St. Philip, also known affectionately as “Pippo buono,” or “good little Phil,” wanted to be a missionary, but found that his mission territory was the City of Rome in the early 1500s during the Counter Reformation. He was a contemporary of several saints and founders of religious order. Philip founded the Congregation of the Priests of the Oratory and died in 1595.
Neri was known for his good cheer and extraordinary sense of humor. He was ordained priest in 1551 and exercised his priesthood notably in the confessional and preaching. And this became the hallmark of the Congregation of the Oratory.

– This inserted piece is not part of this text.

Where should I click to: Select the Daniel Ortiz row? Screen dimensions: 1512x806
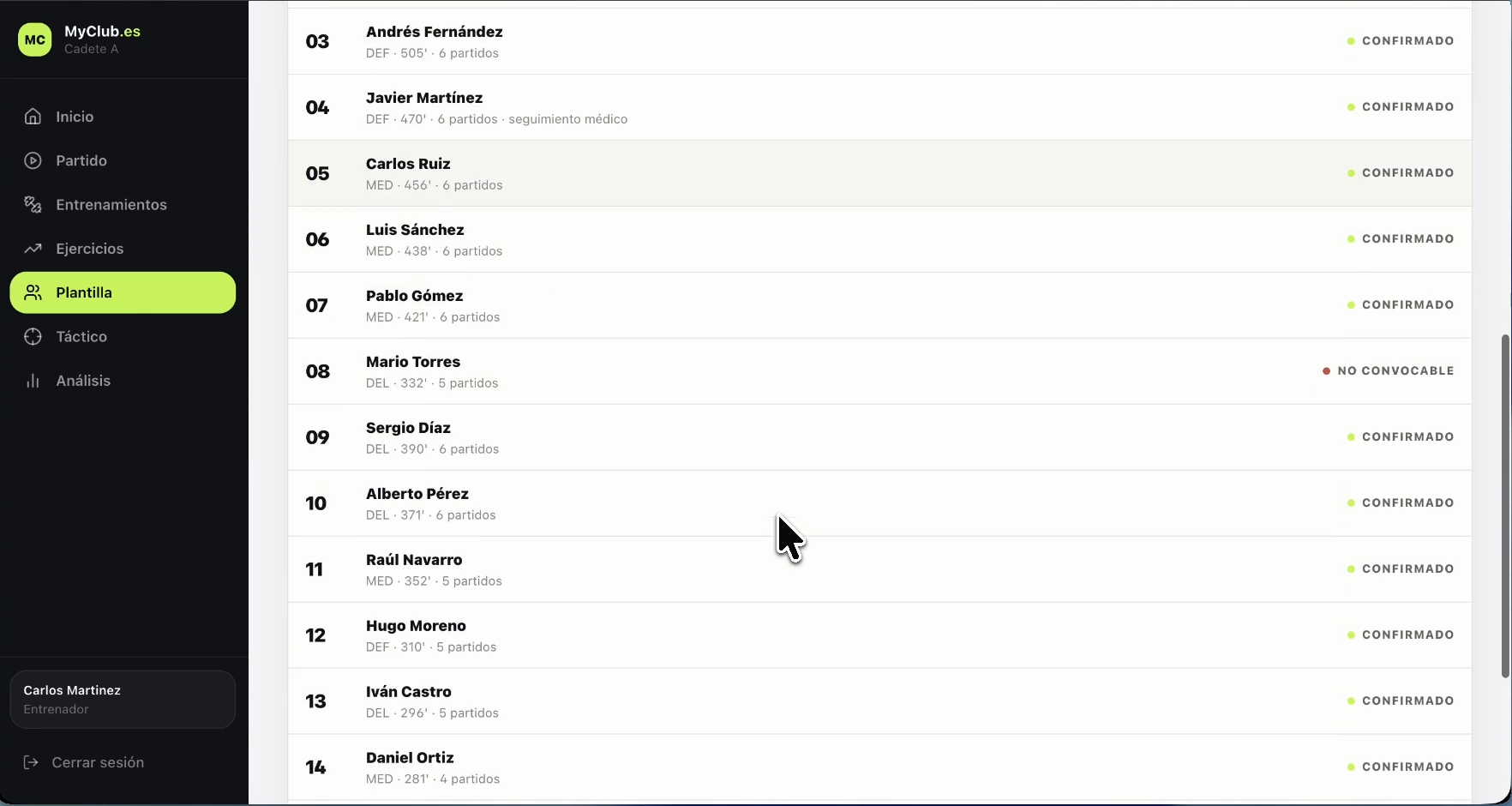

Moreover, Neri placed significant emphasis the role of the laity in the Church thus believing that holiness was attainable for the laity –not just for the professional Catholics –monks, nuns, priests. While other religious order had third order laity groups, e.g., the Franciscans, Dominicans, oblates, and the like, the laity connected to the Oratorians were not treated as a third order, but as a first order. The Oratory existed to serve the needs of the laity. In some ways, Neri’s missionary impulse for the city of Rome became the seeds of what we call today the Universal Call to Holiness (Cf. V2 and the Opus Dei).
St. Philip Neri held: “Cheerfulness strengthens the heart and helps us to persevere. A servant of God ought always to be in good spirits. Charity and cheerfulness, or charity and humility, should be our motto.” From the perspective of St. Philip, joy and humility were indispensible from one another and essential for a healthy Christian life.